Travelling back with it fully loaded from Cm one night, rushing, roadworks and a huge gulley running right across the road I didn't see in the headlights until the last moment. Too late. Suspension on the pickup bottomed out, trailer was fully loaded and bounced higher than the top of the pickup bed, saw the wheels in my cab mirror! Held up though, got me home and a few more trips up & back, with just 1/2" suspension drop on the wheel that hit the deck first, taking all the weight from what must have been a 3' fall. They're solid, I can attest to that. Tows like a dream too, still, even after all the abuse I've given it! 

I take it back once a year for a service, won't go into all the freebies he's given me in case others expect the same. Suffice to say he's a damn fair bloke. Keeps right on top of his Thai fabricators, everything produced with typical German attention to detail. For example the bed is lowered between the wheel arches unlike most, so only sits 12" off the ground, making it a doddle to load yourself, I can have all three bikes on & strapped down in under 30min, only need the missus to hold the odd ratchet strap. In hindsight well worth the money. Was going to add a photo but too thick to figure it out.

----------


## stickmansucks

Are trailers still illegal in Thailand ?

----------


## jimbobs

They are not illegal but they need registering the same as a vehicle 
I nearly bought one not long ago
I have seen a few for sale on baht sold

----------


## Barty

> Are trailers still illegal in Thailand ?


 I am not sure that they were ever illegal. If you read upthread you will see that there are plenty of TD posters that have purchased and registered trailers here in Thailand. 

  If you are looking to purchase a trailer I can recommend Respo Trailers. They will be able to make sure that the trailer is registered in your name. 

  I do not recommend that you try to build your own trailer and try to register it or try to import a trailer yourself as you will get tied up in paperwork and red tape.

----------


## Troy

I am after a trailer so going to bump this thread and see if there is any new input.

I am after a twin axle 2-ton (or thereabouts) box trailer to be used for a number of tasks from getting the wife's shopping home to allowing her worldly possession  to tour Thailand and still allow room for me to drive the car....oh and I'll probably have to bring the rice home from the farm as well.

Just so you're still interested, something like this Beer Trailer would be good:


The website: http://twinner-trailer.com/main-e.html is still on-line and not too far away so I will try here first. Anyone still around that has bought from here? 



I haven't driven a trailer  since I drove mini-busses for Uni on rag week-ends, which was so long ago that 5* petrol was available, there was no such thing as unleaded and Audis weren't invented...So no anti-sway or weight distribution bars. Anyone with a bit of knowledge of these? 

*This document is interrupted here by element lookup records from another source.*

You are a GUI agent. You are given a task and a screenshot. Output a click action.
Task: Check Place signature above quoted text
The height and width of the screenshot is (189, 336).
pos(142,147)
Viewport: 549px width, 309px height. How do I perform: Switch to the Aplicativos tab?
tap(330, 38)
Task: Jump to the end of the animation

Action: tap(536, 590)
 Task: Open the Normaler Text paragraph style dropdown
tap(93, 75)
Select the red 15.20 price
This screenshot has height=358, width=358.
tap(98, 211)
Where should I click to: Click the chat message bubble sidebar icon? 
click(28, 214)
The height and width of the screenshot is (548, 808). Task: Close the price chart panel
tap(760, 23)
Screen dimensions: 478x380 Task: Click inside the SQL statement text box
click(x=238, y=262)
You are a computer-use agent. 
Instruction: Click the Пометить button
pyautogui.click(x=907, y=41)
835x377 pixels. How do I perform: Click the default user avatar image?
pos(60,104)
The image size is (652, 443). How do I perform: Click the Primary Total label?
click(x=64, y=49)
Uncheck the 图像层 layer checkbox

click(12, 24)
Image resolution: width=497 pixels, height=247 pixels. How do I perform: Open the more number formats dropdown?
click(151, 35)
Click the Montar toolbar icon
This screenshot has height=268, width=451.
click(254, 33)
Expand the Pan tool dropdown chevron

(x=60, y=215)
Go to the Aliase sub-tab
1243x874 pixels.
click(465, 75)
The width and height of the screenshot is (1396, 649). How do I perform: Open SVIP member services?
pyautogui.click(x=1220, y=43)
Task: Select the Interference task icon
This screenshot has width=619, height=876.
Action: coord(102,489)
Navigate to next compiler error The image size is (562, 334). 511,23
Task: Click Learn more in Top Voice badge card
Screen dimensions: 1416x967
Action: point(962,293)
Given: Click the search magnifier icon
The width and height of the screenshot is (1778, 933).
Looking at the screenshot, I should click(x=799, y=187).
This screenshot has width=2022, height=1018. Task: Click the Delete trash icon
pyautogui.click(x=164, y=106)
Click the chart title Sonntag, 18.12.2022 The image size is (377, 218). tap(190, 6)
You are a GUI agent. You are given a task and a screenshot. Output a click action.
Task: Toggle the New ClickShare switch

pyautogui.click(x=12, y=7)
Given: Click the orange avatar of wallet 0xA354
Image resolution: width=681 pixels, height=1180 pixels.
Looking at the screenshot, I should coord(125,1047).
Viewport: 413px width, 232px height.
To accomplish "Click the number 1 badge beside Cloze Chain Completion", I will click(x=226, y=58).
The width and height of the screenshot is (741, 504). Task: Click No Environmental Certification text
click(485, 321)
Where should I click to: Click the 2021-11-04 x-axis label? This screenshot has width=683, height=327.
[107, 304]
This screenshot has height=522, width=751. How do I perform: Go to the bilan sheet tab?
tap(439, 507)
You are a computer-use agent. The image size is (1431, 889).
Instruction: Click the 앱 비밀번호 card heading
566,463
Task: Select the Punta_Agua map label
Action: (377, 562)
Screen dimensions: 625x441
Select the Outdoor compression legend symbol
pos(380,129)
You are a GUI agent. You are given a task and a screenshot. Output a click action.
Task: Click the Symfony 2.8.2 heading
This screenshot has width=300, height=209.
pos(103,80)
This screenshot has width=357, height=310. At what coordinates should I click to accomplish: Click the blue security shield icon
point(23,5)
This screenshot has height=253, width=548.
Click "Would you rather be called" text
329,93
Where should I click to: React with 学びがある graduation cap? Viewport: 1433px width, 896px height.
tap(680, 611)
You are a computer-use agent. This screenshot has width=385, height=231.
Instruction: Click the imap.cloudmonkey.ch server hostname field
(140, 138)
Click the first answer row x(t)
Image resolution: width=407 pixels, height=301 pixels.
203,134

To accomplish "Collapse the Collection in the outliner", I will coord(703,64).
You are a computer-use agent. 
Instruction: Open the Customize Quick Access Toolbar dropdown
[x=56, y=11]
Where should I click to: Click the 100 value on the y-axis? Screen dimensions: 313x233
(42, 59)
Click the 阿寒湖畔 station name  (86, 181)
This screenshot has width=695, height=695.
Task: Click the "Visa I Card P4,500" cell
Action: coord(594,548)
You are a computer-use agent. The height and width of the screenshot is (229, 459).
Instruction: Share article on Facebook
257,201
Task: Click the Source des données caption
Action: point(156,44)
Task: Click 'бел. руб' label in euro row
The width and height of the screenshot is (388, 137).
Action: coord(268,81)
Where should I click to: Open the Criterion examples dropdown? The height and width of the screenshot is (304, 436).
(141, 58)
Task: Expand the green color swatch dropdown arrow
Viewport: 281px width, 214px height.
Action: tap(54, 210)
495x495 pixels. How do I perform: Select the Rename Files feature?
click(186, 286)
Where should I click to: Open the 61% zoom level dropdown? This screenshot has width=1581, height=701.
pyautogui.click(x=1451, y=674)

I'll be pulling with a Mitsubishi Pajero Sport with stock trailer bar and stock suspension.

While we are at it, I wanted a roof rack with one of them pod thingies but wifey tells me that you need to get a special car licence update to use it. I sort of understand what she means because I needed a special paper to have a cover over the pick-up bed before and I know you need more papers for front spot lights etc. Must be a few here who own something similar so experiences would be more than welcome. 

Almost every trip I do over 150km (day or night) involves at least one Police stop, although most salute and wave me on. A trailer is not something many people have so I will be stopped at least once whenever I use it. Always a pleasure to be saluted because all is ship-shape... :St George:

----------


## Troy

I found one reason why trailers are not common, at least on new pick-ups. Mitsubishi, for one, will not honour their warranty if a trailer is used. They are probably fed up of Thais trying to haul back-hoes and the like if they can use a trailer.

I had a trailer hitch added when I bought my Prajero but the garage wouldn't wire it up. They said, if they did it would invalidate the warranty. I can use a trailer on the farm and down the dirt tracks but not on the highway.  I don't want to lose out on the 5-year warranty so I'll wait a while before hitching a trailer for the highway. No problem, as I wanted it mainly for towing stuff to and fro from farm.

Anyone else know of these manufacturer restrictions?

----------


## JournalistsAreLiars

I really do not believe that they could really refuse to honour their warranty for this reason. Usual Thai bullshit that I do not listen.

----------


## Fondles

lol, sell a vehicle with a stated towing capacity but warranty is void if towing a tralier.

someone is dribbling bullshit.

----------


## Troy

No problem with attaching a trailer or they wouldn't have fitted tthe hitch. It was fitting the electric cable they refused. No cable means no trailer for highway use. 

I will ask all the garages in the area and find out what the problem is..If there is one.

Meanwhile I am still looking for a trailer. I'll try the place in Udon that was mentioned when I get time. It won't be until the New Year now.

----------